Google has added more ways for businesses to target their known customers with AdWords campaigns. As of this month, advertisers can upload phone numbers and mailing addresses for Customer Match retargeting and similar audiences.
Launched in 2015, Customer Match lets marketers upload lists of customers or other proprietary lists — newsletter subscribers, for example — into Google AdWords to target (or exclude) search and display ads to those users. Until now, Customer Match only supported email list uploads.
As with email data, Google attempts to match phone number and mailing address information with user-provided data in Google accounts.
Hashed email addresses and phone numbers are matched up with Google’s own hashed strings to find matches. The matches are then added to marketers’ Customer Match lists.
For mailing address matching, Google says it “joins hashed name and address data for Google accounts to construct a matching key. After you’ve uploaded your list with hashed customer names and addresses (don’t hash zip and country data), Google constructs a similar key based on your data and then compares each key on your list with the keys based on Google accounts. If there’s a match, Google adds the corresponding Google account to your customer list.”
Here’s a Google illustration of how Customer Match works from the back end:
Advertisers can use Customer Match for targeting those matched customers across all Google properties, including search text and shopping ads, display, YouTube and Gmail. The lists can also be used to create similar audiences for targeting on YouTube and Gmail campaigns.
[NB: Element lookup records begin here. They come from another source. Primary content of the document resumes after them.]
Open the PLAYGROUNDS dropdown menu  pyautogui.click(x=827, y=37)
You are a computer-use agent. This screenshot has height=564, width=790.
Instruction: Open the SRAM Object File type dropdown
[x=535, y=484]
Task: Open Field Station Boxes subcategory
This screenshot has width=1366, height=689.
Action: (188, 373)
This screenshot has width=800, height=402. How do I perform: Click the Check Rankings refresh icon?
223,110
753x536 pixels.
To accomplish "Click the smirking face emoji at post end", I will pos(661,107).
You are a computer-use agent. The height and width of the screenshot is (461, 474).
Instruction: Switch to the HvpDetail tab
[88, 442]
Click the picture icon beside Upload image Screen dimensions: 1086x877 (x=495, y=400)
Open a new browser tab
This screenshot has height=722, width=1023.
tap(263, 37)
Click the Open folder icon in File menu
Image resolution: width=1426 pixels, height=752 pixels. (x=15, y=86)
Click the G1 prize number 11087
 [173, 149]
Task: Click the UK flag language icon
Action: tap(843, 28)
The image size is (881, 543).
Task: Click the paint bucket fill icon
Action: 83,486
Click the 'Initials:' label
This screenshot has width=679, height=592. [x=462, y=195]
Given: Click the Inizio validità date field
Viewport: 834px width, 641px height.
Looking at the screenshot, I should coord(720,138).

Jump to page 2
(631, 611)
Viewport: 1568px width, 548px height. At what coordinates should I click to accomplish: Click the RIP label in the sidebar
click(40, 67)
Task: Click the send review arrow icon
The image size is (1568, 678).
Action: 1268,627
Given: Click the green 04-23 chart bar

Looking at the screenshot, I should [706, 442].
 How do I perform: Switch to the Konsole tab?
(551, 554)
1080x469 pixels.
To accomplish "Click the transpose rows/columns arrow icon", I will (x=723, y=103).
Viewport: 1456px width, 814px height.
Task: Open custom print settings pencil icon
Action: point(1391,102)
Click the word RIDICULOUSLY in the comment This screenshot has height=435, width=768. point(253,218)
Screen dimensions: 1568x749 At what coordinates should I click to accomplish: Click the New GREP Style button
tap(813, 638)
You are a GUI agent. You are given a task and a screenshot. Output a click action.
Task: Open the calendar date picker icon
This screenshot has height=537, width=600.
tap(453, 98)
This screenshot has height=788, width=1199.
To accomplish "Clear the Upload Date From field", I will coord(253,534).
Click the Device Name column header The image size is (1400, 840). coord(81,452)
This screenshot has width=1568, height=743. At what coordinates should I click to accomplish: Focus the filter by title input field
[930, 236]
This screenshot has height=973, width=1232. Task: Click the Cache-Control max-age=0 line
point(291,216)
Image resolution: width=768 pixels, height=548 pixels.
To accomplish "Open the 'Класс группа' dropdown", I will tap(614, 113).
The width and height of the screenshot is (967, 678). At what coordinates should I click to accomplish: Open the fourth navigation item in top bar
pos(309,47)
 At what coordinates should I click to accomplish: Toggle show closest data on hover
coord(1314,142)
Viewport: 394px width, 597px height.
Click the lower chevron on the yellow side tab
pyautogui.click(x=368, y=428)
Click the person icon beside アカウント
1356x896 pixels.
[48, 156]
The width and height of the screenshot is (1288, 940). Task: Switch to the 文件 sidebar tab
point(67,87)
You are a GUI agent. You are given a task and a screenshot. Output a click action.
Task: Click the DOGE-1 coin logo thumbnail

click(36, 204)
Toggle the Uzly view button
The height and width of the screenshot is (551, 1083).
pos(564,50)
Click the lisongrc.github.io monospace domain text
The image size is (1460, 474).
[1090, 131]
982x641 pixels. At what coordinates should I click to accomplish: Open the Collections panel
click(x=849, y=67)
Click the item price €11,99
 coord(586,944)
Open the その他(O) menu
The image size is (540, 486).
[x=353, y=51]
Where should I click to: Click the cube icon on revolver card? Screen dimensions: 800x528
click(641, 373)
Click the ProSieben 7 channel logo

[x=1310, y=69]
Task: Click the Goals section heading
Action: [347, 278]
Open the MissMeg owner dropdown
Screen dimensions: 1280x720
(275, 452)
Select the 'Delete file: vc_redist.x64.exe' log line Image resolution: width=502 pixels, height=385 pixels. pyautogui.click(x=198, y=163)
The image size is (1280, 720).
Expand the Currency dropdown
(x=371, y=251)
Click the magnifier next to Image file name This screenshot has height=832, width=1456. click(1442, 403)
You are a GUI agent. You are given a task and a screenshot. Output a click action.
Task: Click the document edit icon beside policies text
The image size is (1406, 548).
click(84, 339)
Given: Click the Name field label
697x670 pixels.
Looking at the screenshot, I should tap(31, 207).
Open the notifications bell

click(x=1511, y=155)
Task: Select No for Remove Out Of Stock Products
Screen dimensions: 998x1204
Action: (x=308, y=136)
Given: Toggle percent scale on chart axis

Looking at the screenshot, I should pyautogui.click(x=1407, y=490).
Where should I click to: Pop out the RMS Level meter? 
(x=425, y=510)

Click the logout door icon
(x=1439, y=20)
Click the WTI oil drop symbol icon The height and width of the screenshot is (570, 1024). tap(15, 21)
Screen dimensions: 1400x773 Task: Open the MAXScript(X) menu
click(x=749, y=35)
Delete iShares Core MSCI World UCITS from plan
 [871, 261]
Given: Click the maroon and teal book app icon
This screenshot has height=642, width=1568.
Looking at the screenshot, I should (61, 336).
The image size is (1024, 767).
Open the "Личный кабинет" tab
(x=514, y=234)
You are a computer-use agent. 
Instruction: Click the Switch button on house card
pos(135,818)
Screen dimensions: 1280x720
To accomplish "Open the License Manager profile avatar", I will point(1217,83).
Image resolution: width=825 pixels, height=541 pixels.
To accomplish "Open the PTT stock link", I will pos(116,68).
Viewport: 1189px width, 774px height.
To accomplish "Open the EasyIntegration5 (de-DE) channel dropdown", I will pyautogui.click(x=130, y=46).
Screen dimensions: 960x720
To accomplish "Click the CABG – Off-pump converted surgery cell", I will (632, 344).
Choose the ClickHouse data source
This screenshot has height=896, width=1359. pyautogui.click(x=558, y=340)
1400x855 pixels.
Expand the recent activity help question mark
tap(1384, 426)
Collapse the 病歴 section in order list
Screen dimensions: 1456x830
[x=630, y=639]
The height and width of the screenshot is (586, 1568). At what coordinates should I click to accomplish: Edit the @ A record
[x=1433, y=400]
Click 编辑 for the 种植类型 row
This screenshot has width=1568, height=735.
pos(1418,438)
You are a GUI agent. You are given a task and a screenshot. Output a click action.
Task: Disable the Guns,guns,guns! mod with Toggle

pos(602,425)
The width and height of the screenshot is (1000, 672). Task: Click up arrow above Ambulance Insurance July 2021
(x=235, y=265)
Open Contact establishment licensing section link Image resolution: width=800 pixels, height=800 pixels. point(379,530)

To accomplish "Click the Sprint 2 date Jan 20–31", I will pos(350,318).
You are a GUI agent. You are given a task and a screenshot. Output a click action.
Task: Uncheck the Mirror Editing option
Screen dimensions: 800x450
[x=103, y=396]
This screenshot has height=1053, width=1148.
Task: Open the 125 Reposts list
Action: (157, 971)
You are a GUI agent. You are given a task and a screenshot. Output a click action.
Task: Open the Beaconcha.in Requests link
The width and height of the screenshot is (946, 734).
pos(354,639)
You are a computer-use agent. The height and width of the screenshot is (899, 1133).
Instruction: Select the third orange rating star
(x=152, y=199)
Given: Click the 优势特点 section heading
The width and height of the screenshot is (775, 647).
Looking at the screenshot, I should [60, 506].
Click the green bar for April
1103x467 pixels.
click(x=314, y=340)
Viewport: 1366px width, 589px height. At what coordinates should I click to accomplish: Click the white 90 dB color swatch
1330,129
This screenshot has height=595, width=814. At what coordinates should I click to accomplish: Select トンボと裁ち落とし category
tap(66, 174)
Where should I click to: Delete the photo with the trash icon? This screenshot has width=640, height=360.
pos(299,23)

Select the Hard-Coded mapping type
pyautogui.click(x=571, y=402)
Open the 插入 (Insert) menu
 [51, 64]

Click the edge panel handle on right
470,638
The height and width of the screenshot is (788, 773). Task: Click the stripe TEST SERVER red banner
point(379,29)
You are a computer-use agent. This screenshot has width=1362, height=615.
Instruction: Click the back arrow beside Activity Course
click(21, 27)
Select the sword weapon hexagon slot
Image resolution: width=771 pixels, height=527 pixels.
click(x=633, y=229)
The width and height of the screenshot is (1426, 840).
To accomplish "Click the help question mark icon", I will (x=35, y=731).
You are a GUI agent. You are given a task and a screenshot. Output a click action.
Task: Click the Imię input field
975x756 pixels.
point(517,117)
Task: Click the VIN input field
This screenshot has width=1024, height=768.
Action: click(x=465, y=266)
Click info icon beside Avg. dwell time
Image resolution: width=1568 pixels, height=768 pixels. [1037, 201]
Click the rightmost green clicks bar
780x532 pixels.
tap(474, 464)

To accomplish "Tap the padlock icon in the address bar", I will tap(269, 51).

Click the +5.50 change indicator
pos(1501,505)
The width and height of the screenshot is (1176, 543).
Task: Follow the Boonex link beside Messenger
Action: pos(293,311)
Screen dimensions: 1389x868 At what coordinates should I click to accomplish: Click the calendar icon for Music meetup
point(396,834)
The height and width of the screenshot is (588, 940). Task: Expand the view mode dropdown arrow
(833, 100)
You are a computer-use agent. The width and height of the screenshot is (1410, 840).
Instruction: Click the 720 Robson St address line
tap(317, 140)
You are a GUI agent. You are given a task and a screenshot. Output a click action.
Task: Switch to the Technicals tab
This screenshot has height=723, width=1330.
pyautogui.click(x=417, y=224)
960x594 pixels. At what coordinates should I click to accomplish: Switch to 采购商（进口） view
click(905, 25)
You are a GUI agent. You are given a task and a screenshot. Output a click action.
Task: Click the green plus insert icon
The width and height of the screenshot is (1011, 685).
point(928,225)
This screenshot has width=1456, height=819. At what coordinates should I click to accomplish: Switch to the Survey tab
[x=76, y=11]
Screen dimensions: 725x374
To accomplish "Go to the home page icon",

Phone and mailing lists can be uploaded via the AdWords API or in the new adwords interface. The Audience Manager is located in the Shared Library, which is accessed by clicking on the wrench icon in the upper-right navigation.
The addition of phone numbers and mailing addresses opens up more opportunities for marketers that don’t have large sets of email addresses to leverage their own first-party data — from catalog and call center sales, for example — in Google campaigns.